A committee of peers has today called on the government to reconsider its policy on legal aid for extradition cases.
A costs-benefit analysis of means-testing was ‘inadequate’ and legal aid ought to be awarded automatically unless a ‘more precise’ analysis of means-testing justifies its retention, the House of Lords Extradition Committee recommends.
A report from the committee, ‘Extradition: UK law and practice’, concludes that although aspects of the law and practice relating to extradition are concerning, there is no ‘systemic problem’ with the UK’s extradition regime.
In particular they cite problems with the system of accepting assurances from foreign states to offset the risk of extradition leading to human rights abuses.
‘We do not believe that the system of seeking, accepting and monitoring assurances provides sufficient confidence that the UK is meeting its human rights obligations,’ the peers conclude. ‘We believe we need, in the home secretary’s words, “greater assurance to the assurances”.’
The peers also recommend that a system of accreditation be introduced for duty solicitors who provide legal advice to people who do not have access to their own lawyer.
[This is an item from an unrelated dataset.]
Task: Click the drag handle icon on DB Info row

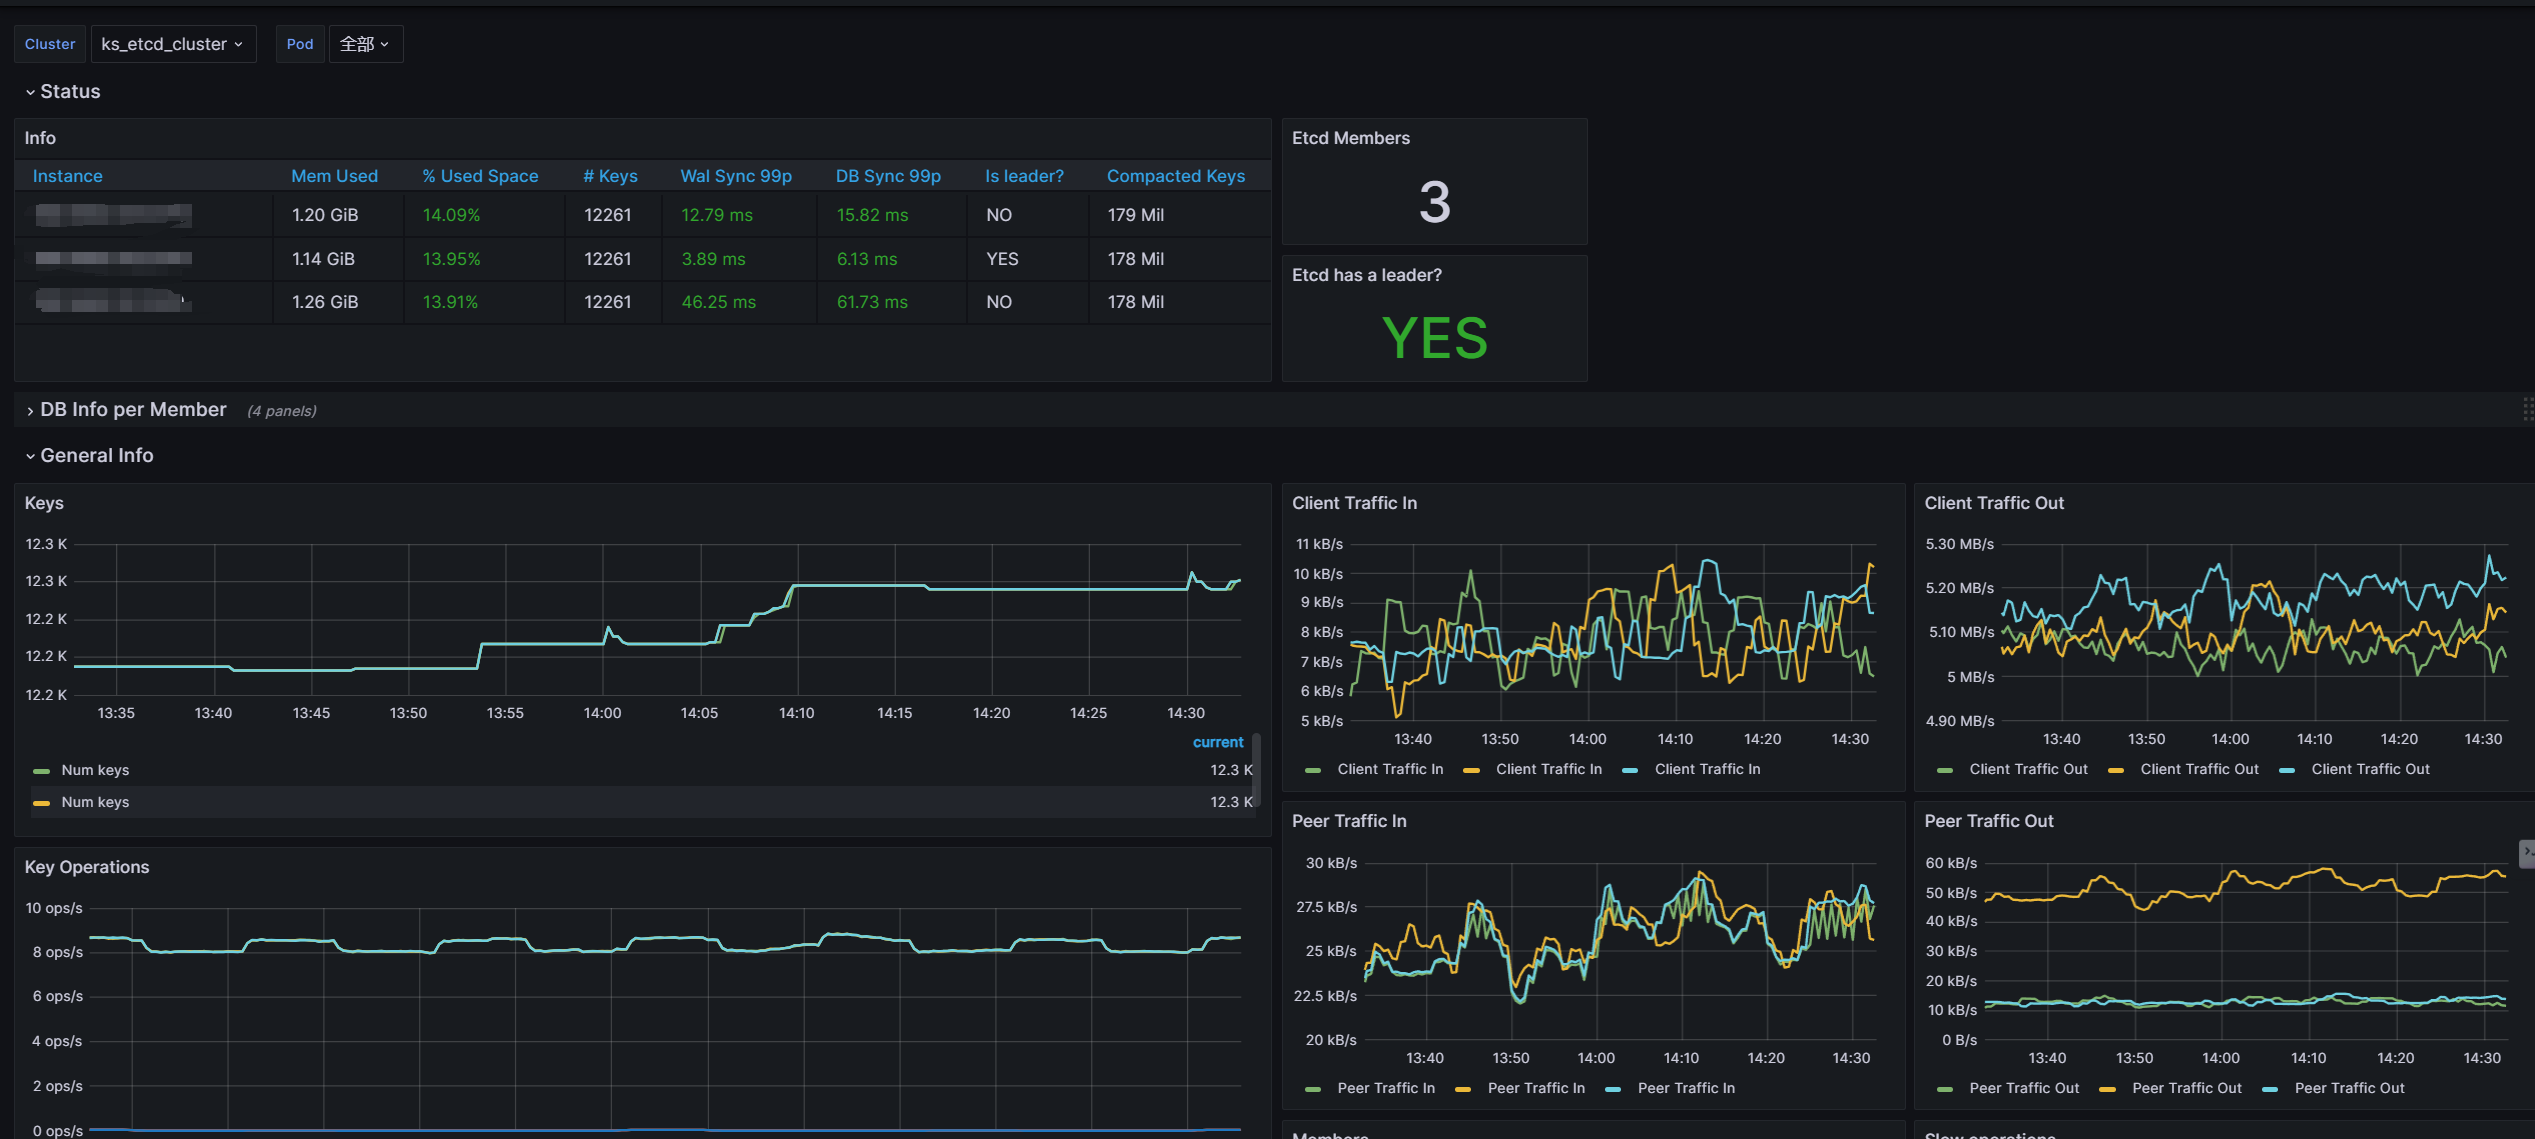Action: (2527, 409)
In other areas of law, such as asylum and immigration, duty solicitors are required to undergo an externally assessed and accredited ‘ticketing’ process before being added to the duty rota. But for extradition work, the only criterion is to declare oneself able to carry out the work.
The report recommends that ‘ticketing’ be introduced in extradition too, ‘to ensure proper expertise is available from the earliest point in proceedings’. The Ministry of Justice opposes such a system on cost grounds.